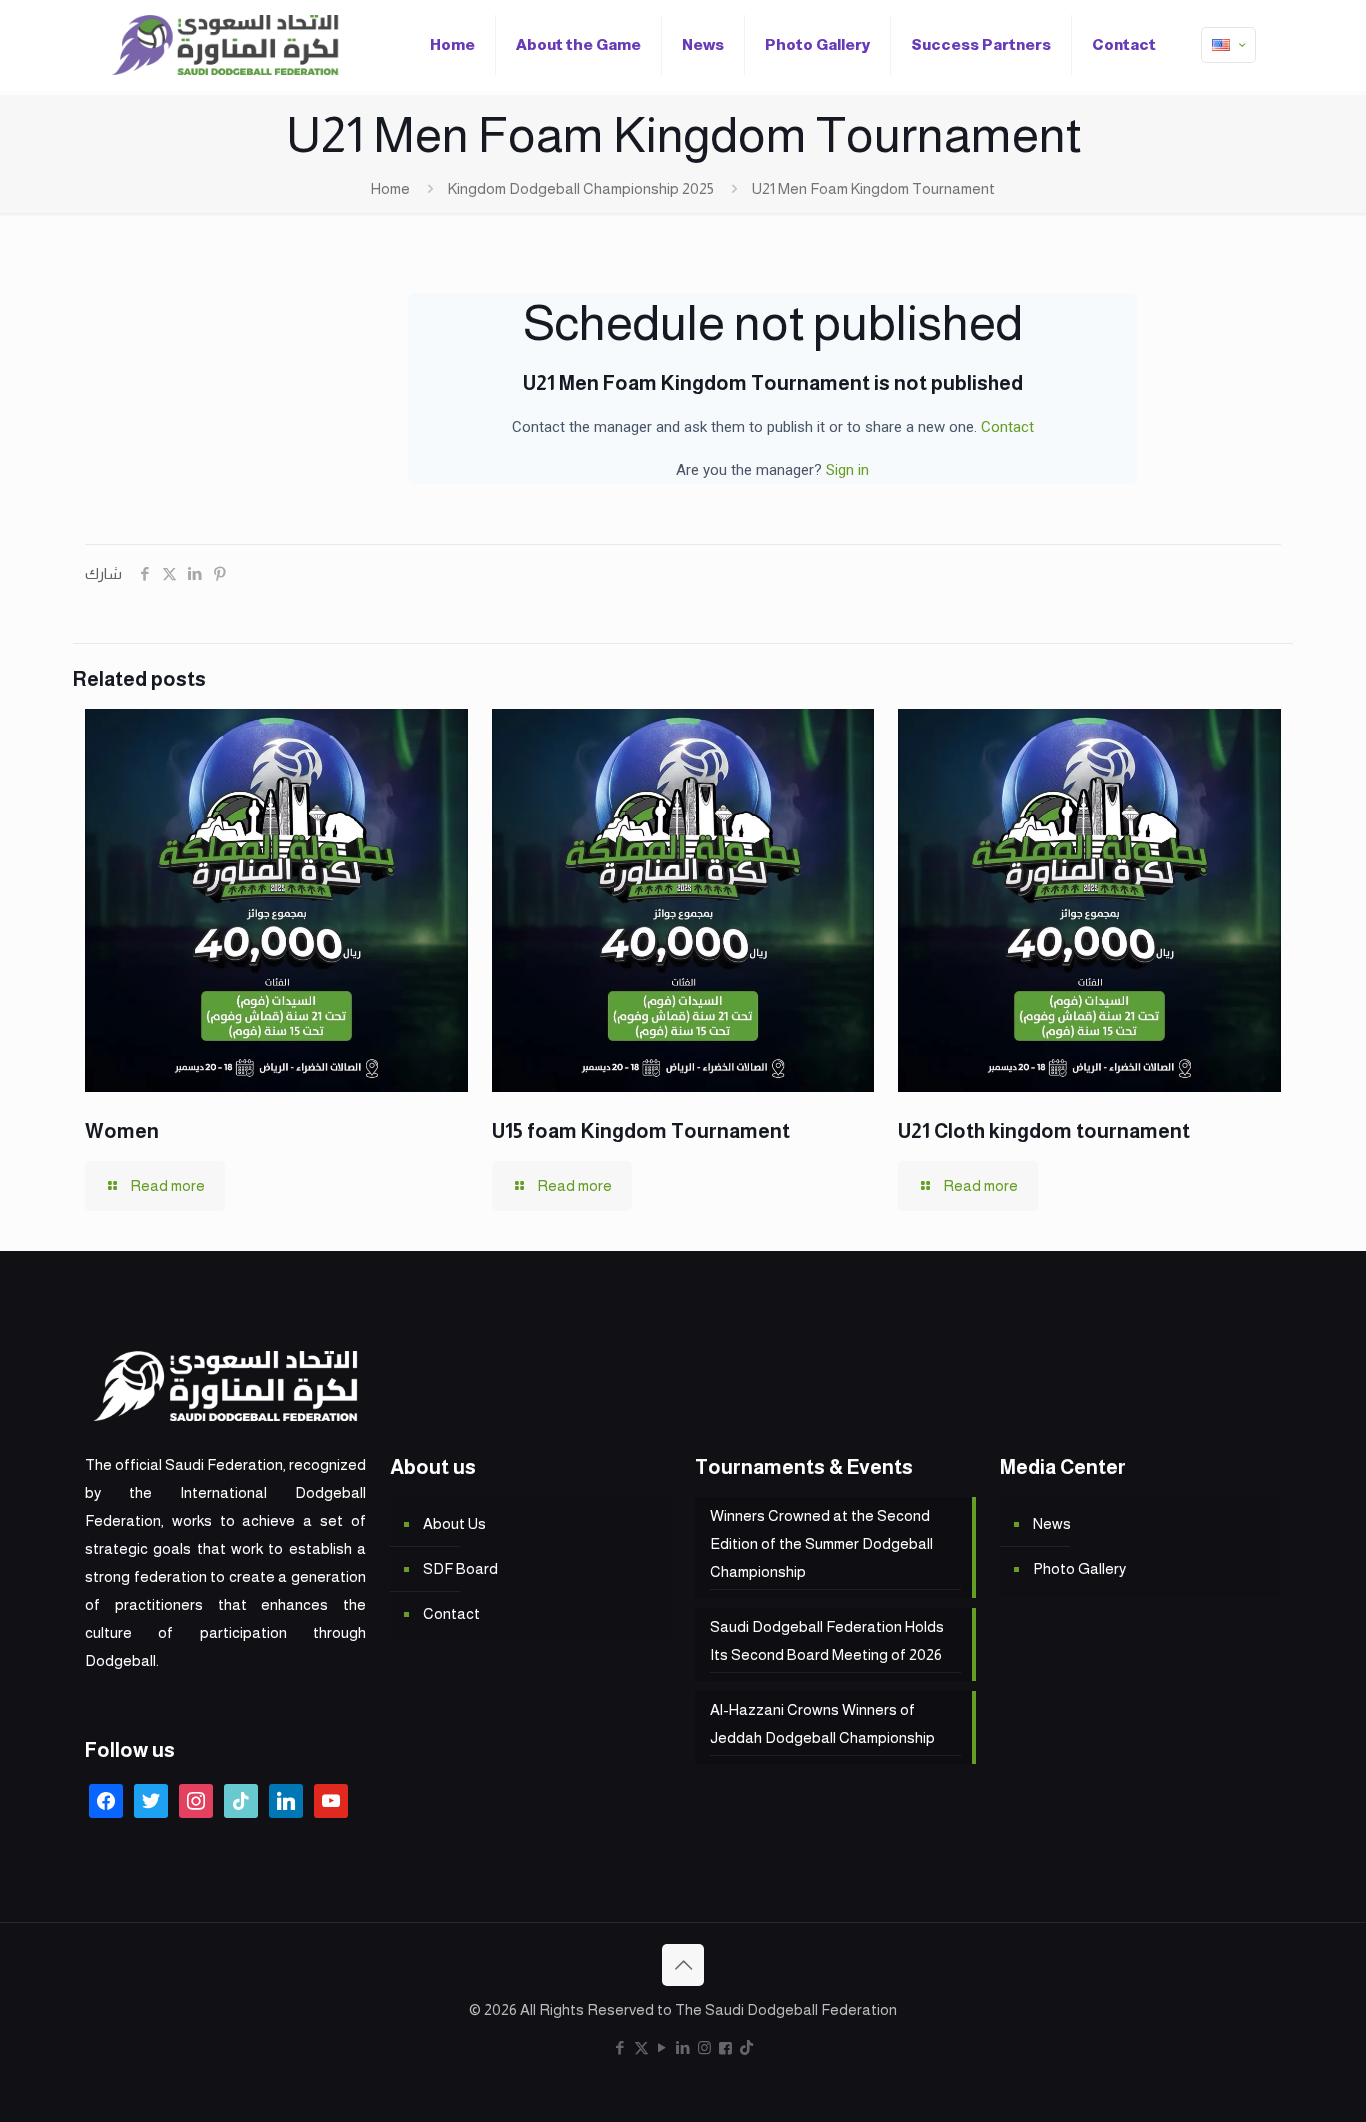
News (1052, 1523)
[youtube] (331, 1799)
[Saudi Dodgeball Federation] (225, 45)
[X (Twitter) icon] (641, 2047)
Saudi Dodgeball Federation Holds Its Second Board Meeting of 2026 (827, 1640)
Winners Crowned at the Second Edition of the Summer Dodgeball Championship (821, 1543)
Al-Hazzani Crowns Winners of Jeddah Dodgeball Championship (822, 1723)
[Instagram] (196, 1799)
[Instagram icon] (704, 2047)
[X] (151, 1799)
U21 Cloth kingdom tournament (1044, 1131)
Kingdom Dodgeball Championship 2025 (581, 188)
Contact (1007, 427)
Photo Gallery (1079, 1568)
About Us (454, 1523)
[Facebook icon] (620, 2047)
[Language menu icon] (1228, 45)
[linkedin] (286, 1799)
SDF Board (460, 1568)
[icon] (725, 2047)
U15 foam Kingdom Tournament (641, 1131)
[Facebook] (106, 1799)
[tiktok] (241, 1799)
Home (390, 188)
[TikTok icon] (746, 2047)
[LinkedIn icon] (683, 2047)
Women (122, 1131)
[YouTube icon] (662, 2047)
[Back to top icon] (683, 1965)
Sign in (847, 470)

——

» **Problem**
Reproduce the records above exactly, starting with the line that contains "[Language menu icon] (1228, 45)" and ending with the last line.

» **Result**
[Language menu icon] (1228, 45)
[linkedin] (286, 1799)
SDF Board (460, 1568)
[icon] (725, 2047)
U15 foam Kingdom Tournament (641, 1131)
[Facebook] (106, 1799)
[tiktok] (241, 1799)
Home (390, 188)
[TikTok icon] (746, 2047)
[LinkedIn icon] (683, 2047)
Women (122, 1131)
[YouTube icon] (662, 2047)
[Back to top icon] (683, 1965)
Sign in (847, 470)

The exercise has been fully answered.